CARERET, N.J.-It's an old adage because it's a truism, one person believes: You've got to spend money to make money.
"Even if credit unions decide they don't want to do any more direct mail because they don't see the return, the fact of the matter is they are still going to have to market their service, and depending on what methods they choose to engage, those things are going to cost money," said Sean McDonald, director of business development at Mid-State FCU here and chair of CUNA's Marketing & Business Development Council. "The cost of marketing, consulting and designing all has been increasing and will continue to increase. Those dollars are going to have to be spent; some CUs are going to do it and others will resist, and unfortunately those might not be the same credit unions that achieve the same level of growth that their peers will."
McDonald conceded that marketing becomes more difficult when budgets are cut by as much as 40% and yet the marketing staff is still expected to drive similar response rates and growth as prior to the reductions. "We saw a lot of that even up to parts of last year, but I think we're starting to see some of those budgets being reinstated to previous levels," he said.

::::

* **SHORT EXERCISE**:
In the passage on credit union marketing, what position does Sean McDonald hold at Mid-State FCU?

::::

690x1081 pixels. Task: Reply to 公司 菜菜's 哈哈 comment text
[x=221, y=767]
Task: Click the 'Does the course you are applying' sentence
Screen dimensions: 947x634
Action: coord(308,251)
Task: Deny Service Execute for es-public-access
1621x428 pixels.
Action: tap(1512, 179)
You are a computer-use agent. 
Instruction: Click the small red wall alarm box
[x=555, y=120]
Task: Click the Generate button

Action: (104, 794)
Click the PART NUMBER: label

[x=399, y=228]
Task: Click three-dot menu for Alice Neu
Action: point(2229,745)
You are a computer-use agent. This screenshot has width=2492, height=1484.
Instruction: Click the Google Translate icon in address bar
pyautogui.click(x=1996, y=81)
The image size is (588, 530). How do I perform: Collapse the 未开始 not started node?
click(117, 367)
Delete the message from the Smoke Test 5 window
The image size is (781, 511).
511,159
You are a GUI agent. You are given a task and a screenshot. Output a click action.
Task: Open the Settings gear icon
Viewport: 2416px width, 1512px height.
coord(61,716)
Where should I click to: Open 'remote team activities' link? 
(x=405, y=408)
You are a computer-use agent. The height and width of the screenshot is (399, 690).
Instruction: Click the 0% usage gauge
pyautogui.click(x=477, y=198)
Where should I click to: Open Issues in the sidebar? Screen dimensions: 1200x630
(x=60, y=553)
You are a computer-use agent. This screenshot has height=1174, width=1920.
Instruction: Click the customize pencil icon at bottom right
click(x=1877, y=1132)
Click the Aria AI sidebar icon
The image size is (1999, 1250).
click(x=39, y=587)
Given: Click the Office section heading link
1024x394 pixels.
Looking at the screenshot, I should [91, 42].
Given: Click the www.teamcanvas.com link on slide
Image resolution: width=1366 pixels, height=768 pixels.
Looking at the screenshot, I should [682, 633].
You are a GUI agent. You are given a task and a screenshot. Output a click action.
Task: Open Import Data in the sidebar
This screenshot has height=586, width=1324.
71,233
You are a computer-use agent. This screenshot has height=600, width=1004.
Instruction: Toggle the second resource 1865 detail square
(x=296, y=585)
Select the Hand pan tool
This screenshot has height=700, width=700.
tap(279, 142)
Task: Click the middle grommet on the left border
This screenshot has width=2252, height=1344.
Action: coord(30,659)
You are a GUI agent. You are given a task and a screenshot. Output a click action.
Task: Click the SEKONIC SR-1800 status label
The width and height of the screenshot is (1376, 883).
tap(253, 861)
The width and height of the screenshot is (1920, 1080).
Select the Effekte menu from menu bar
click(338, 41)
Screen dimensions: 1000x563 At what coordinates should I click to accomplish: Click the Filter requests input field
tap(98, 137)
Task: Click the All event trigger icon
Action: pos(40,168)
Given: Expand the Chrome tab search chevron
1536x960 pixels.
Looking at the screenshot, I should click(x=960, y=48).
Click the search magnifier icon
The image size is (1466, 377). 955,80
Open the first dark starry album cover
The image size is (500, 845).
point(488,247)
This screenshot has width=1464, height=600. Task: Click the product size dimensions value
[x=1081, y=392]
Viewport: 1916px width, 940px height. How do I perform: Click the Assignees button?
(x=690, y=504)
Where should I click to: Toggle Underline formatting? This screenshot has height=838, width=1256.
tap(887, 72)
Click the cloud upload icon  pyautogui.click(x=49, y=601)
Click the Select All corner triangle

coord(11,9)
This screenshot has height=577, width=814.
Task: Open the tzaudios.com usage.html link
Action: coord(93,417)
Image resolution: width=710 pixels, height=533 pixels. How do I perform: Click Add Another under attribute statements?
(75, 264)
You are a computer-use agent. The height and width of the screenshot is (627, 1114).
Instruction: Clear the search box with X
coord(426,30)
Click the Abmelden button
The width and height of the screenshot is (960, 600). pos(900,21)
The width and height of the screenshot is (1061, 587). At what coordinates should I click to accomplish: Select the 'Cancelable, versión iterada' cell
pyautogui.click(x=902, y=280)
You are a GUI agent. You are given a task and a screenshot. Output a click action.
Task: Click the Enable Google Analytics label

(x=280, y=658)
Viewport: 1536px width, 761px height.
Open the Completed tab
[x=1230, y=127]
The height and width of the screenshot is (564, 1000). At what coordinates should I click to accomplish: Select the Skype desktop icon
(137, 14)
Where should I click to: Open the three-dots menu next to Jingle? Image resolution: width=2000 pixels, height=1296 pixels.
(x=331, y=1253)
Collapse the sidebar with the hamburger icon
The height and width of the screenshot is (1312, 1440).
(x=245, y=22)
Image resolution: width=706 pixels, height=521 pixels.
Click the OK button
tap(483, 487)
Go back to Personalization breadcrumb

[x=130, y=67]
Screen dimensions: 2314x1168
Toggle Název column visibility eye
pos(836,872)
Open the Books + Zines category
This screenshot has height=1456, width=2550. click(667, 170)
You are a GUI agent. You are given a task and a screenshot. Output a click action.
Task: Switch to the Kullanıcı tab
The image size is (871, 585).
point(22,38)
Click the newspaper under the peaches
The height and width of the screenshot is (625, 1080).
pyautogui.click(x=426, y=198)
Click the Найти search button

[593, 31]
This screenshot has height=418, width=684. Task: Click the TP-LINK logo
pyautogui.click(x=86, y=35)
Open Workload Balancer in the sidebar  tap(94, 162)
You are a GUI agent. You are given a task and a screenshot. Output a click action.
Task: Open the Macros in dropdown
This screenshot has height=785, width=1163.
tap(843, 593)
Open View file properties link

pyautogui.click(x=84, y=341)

::::

* **RESULT FOR THIS EXERCISE**:
Director of business development.